### Work instruction
Give the part of the data that opens with the line containing "has width=700, height=430." and runs through the end of the data as a numbered list, one entry per line, with blank lines and pictures left out.
========
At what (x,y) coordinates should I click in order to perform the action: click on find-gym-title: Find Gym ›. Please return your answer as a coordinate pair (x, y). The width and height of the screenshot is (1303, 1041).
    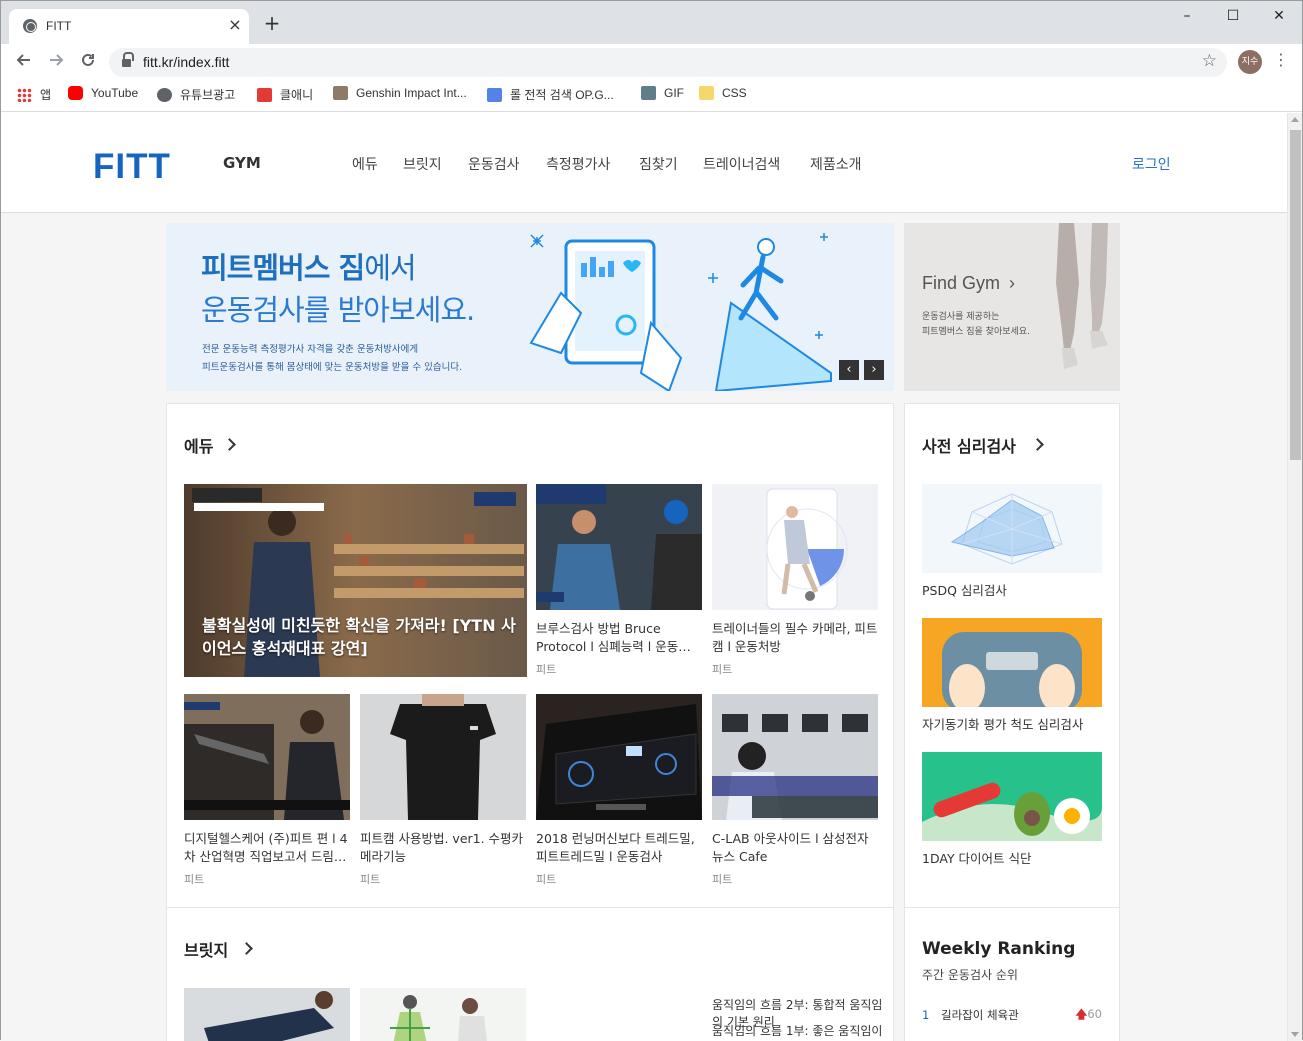
    Looking at the image, I should click on (969, 283).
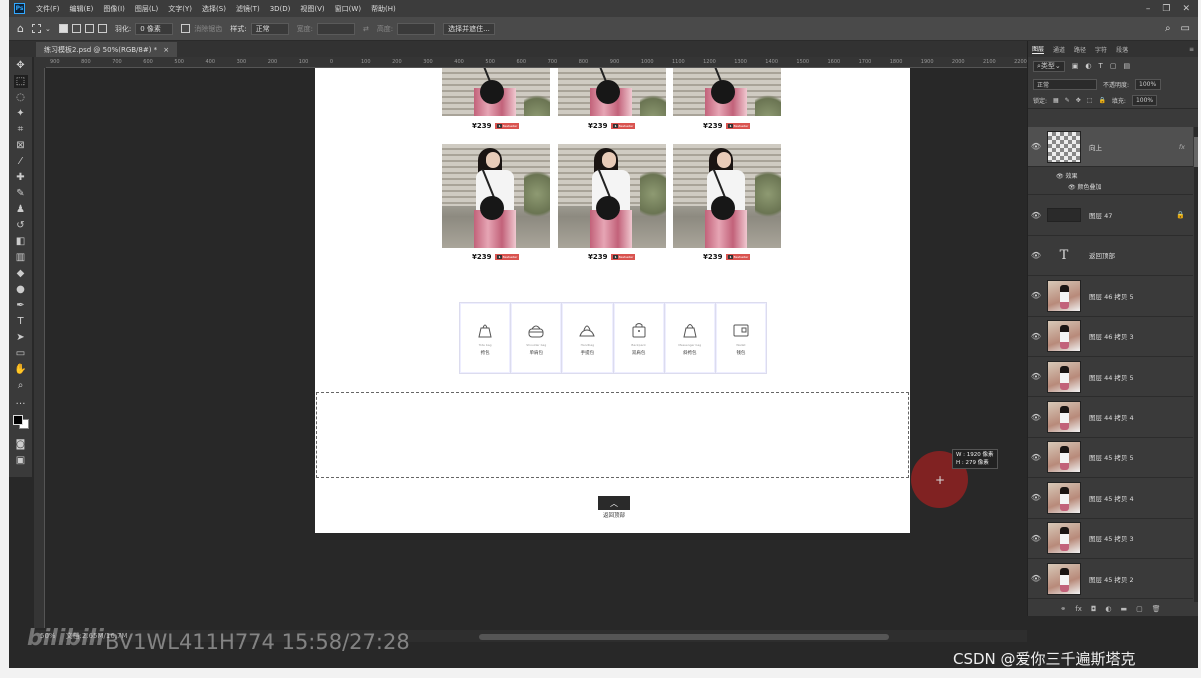 This screenshot has height=678, width=1201. Describe the element at coordinates (21, 444) in the screenshot. I see `quick-mask-icon: ◙` at that location.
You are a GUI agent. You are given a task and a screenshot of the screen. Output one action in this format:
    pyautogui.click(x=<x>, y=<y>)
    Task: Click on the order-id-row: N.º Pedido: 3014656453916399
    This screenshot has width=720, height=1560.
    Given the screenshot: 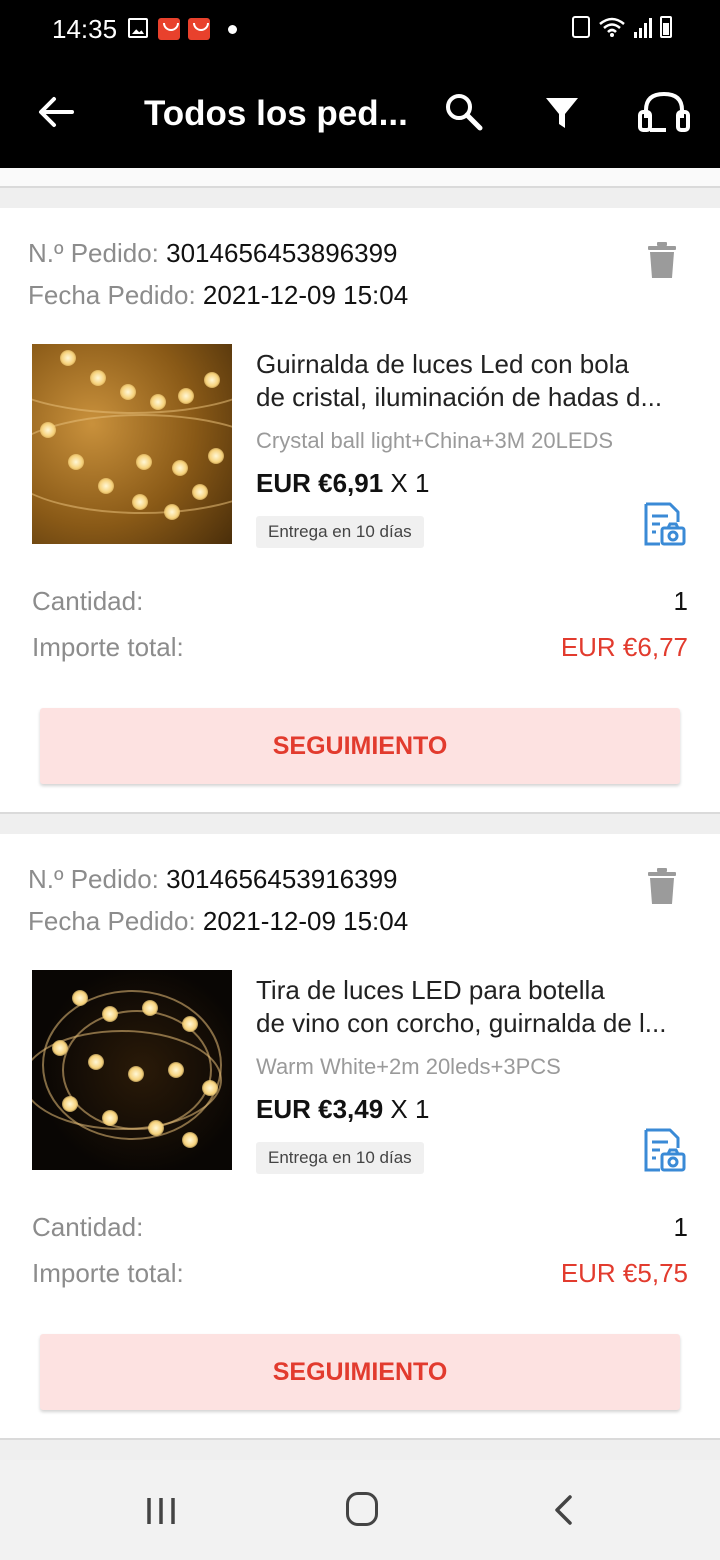 What is the action you would take?
    pyautogui.click(x=213, y=880)
    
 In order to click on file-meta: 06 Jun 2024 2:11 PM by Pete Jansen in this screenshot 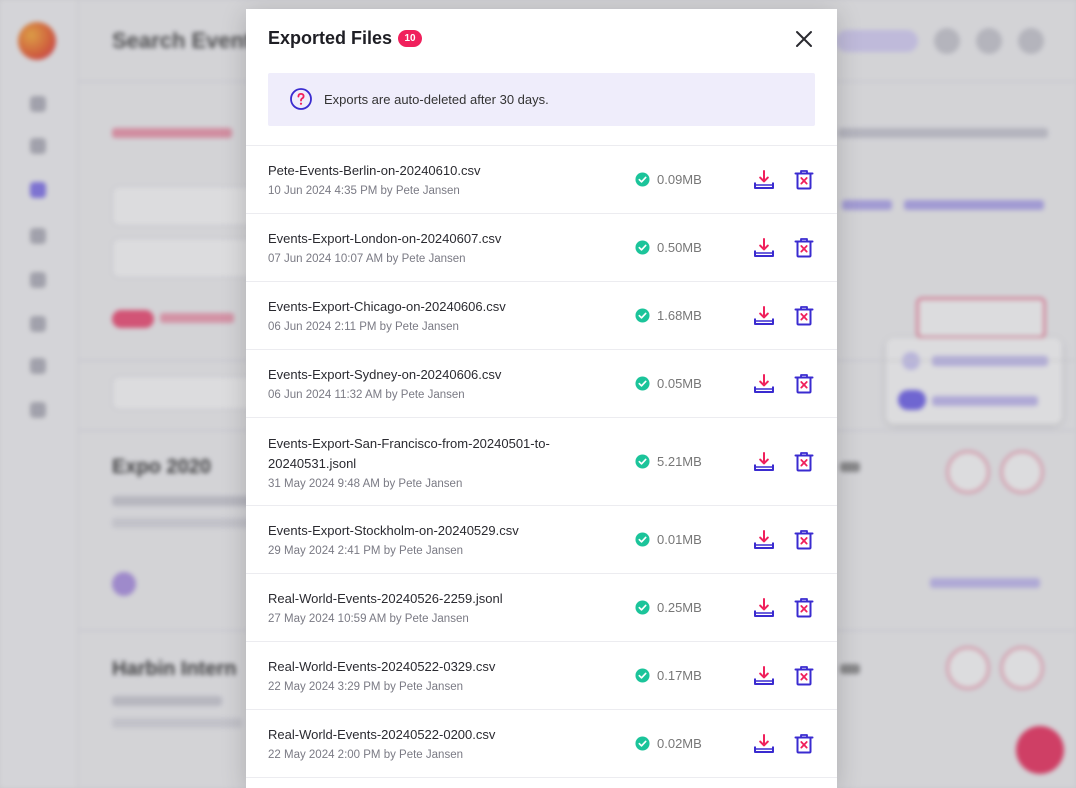, I will do `click(364, 327)`.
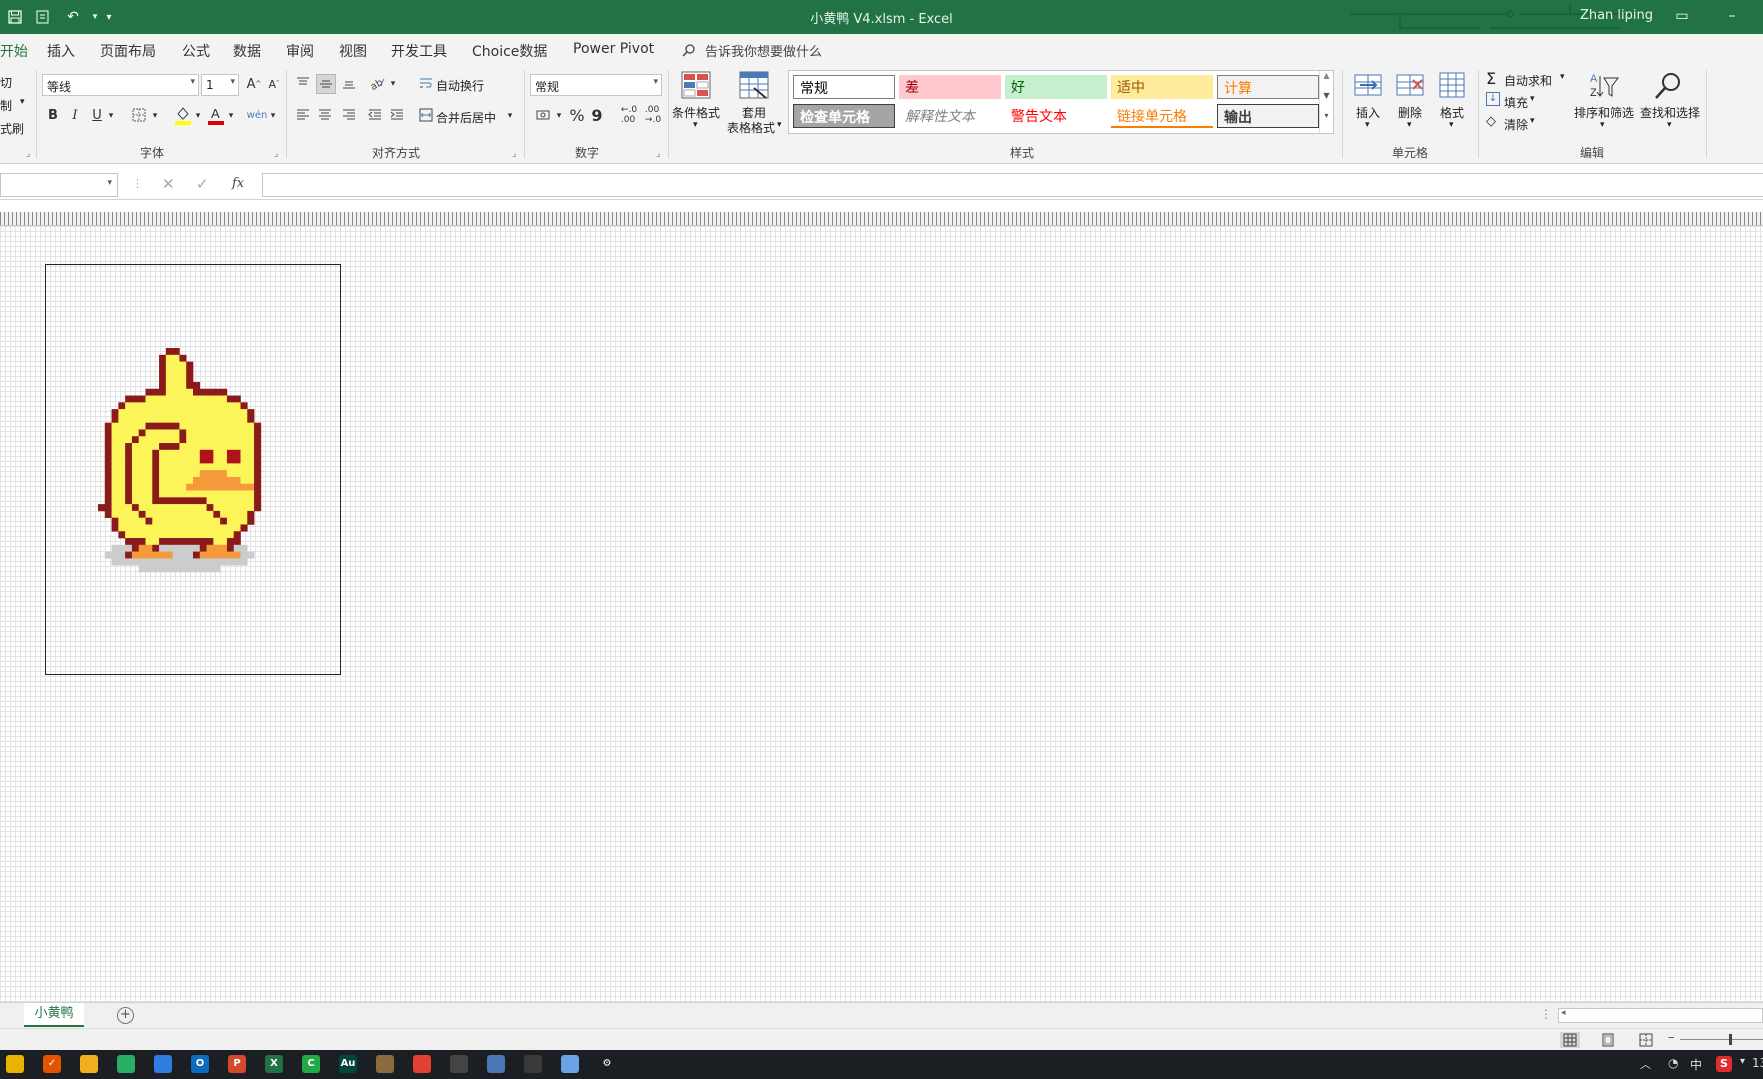 This screenshot has height=1079, width=1763. Describe the element at coordinates (274, 84) in the screenshot. I see `decrease-font-icon: Aˇ` at that location.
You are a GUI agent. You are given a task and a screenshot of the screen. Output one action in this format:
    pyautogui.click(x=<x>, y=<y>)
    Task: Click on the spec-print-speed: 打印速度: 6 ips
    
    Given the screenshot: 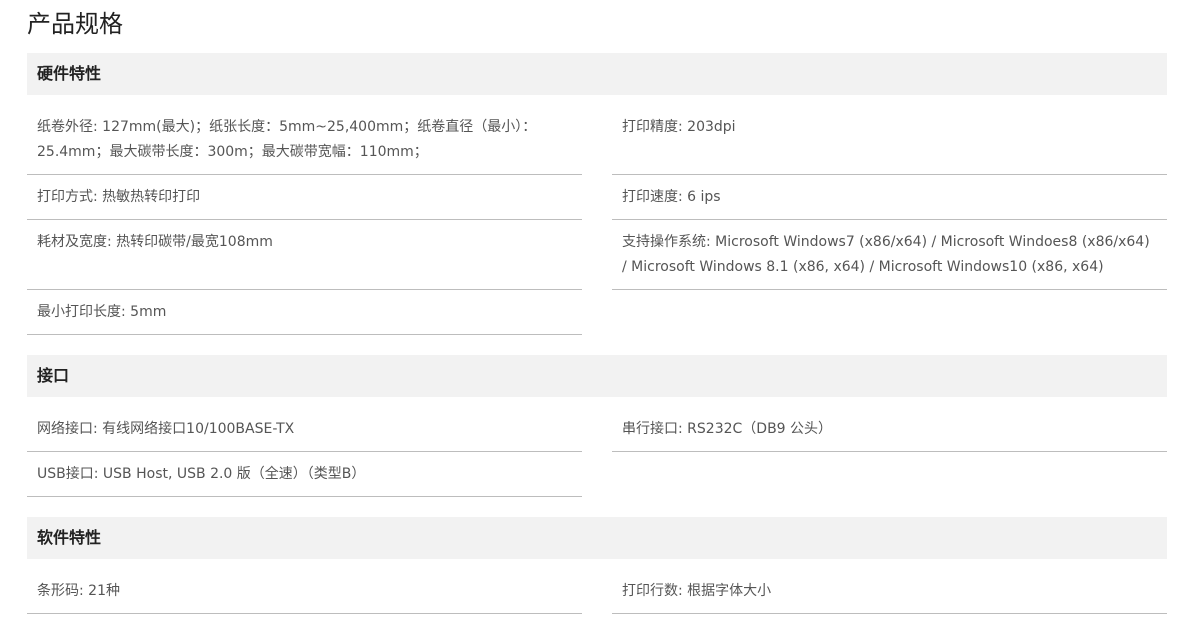 What is the action you would take?
    pyautogui.click(x=890, y=202)
    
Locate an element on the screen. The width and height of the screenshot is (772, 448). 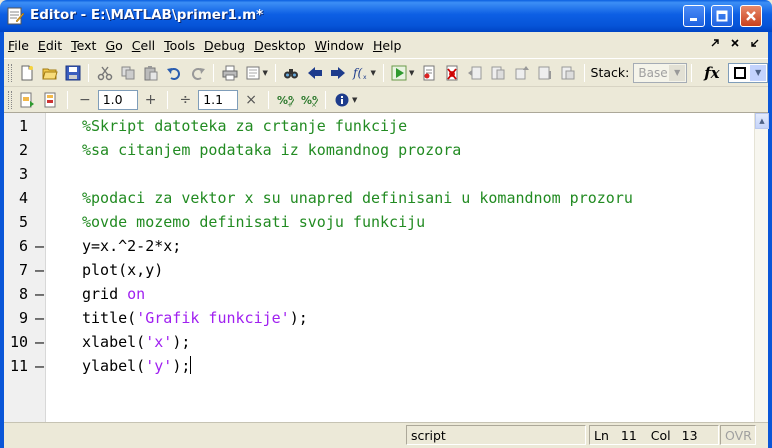
menu-tools: Tools is located at coordinates (180, 46).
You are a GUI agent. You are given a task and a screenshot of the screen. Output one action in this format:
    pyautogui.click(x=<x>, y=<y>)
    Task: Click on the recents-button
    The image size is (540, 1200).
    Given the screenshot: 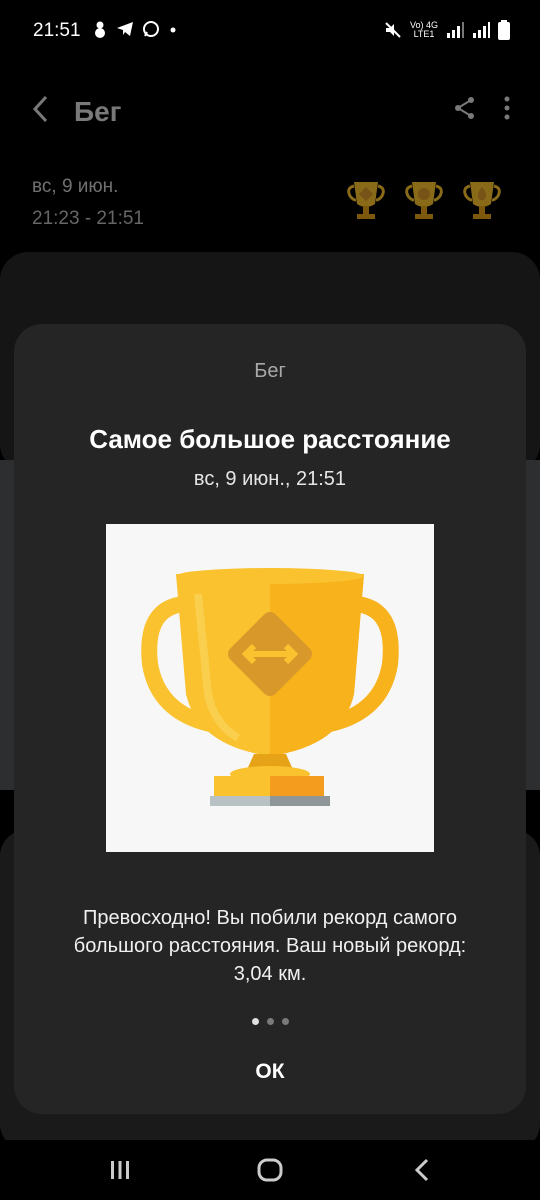 What is the action you would take?
    pyautogui.click(x=120, y=1170)
    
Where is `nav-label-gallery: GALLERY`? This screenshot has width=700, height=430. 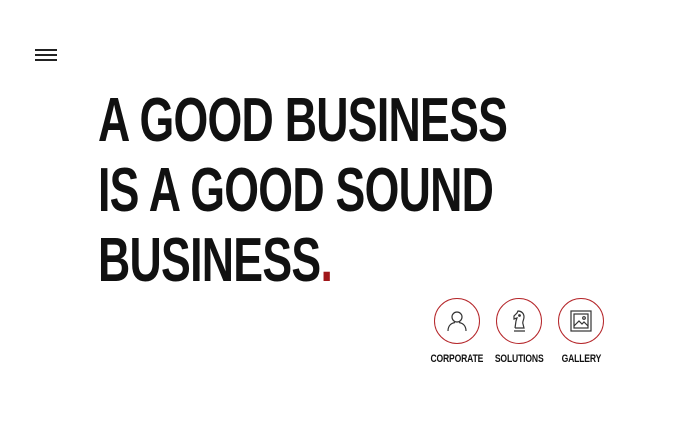
nav-label-gallery: GALLERY is located at coordinates (581, 359).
========
### Result of this task
1. Where is `nav-label-gallery: GALLERY`? This screenshot has width=700, height=430. 
2. nav-label-gallery: GALLERY is located at coordinates (581, 359).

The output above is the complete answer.